### DIRECTION
Recast the lines below, from the first one up to and including the line containing "I will 213,248.", as a numbered list, leaving out any blank lines.

* START ROWS *

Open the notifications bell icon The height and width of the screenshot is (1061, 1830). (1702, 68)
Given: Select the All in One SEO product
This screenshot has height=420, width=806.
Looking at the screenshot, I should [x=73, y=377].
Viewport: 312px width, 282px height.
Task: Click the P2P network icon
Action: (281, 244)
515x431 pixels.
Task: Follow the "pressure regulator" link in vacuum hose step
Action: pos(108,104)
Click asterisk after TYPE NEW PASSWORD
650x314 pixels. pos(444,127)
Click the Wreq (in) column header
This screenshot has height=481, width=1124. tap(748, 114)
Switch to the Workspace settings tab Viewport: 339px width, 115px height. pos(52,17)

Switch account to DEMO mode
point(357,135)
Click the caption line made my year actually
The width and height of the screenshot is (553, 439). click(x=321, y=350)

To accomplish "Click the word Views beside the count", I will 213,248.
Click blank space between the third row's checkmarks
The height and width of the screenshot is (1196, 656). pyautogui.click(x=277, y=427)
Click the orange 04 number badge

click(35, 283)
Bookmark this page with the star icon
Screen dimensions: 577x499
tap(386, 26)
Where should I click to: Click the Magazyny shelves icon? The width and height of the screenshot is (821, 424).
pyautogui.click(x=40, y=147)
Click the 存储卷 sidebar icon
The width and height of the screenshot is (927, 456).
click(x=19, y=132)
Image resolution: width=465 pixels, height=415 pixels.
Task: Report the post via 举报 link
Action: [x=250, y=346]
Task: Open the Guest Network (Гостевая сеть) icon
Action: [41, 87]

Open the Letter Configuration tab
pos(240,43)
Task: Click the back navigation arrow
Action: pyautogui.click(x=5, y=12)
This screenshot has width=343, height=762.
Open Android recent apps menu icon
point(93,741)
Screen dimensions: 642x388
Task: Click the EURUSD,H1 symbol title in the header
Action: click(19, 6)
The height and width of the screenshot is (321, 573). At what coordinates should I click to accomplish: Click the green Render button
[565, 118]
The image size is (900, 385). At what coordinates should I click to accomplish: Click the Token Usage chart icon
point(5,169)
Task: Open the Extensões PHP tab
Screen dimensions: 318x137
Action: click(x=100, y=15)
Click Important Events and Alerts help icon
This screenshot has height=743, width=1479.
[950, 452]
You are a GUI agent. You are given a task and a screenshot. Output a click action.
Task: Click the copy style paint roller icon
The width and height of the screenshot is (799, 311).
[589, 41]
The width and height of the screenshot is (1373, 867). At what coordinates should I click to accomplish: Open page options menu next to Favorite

* END ROWS *

### WRITTEN REPLY
1. Open the notifications bell icon The height and width of the screenshot is (1061, 1830). (1702, 68)
2. Given: Select the All in One SEO product
3. This screenshot has height=420, width=806.
4. Looking at the screenshot, I should [x=73, y=377].
5. Viewport: 312px width, 282px height.
6. Task: Click the P2P network icon
7. Action: (281, 244)
8. 515x431 pixels.
9. Task: Follow the "pressure regulator" link in vacuum hose step
10. Action: pos(108,104)
11. Click asterisk after TYPE NEW PASSWORD
12. 650x314 pixels. pos(444,127)
13. Click the Wreq (in) column header
14. This screenshot has height=481, width=1124. tap(748, 114)
15. Switch to the Workspace settings tab Viewport: 339px width, 115px height. pos(52,17)
16. Switch account to DEMO mode
17. point(357,135)
18. Click the caption line made my year actually
19. The width and height of the screenshot is (553, 439). click(x=321, y=350)
20. To accomplish "Click the word Views beside the count", I will 213,248.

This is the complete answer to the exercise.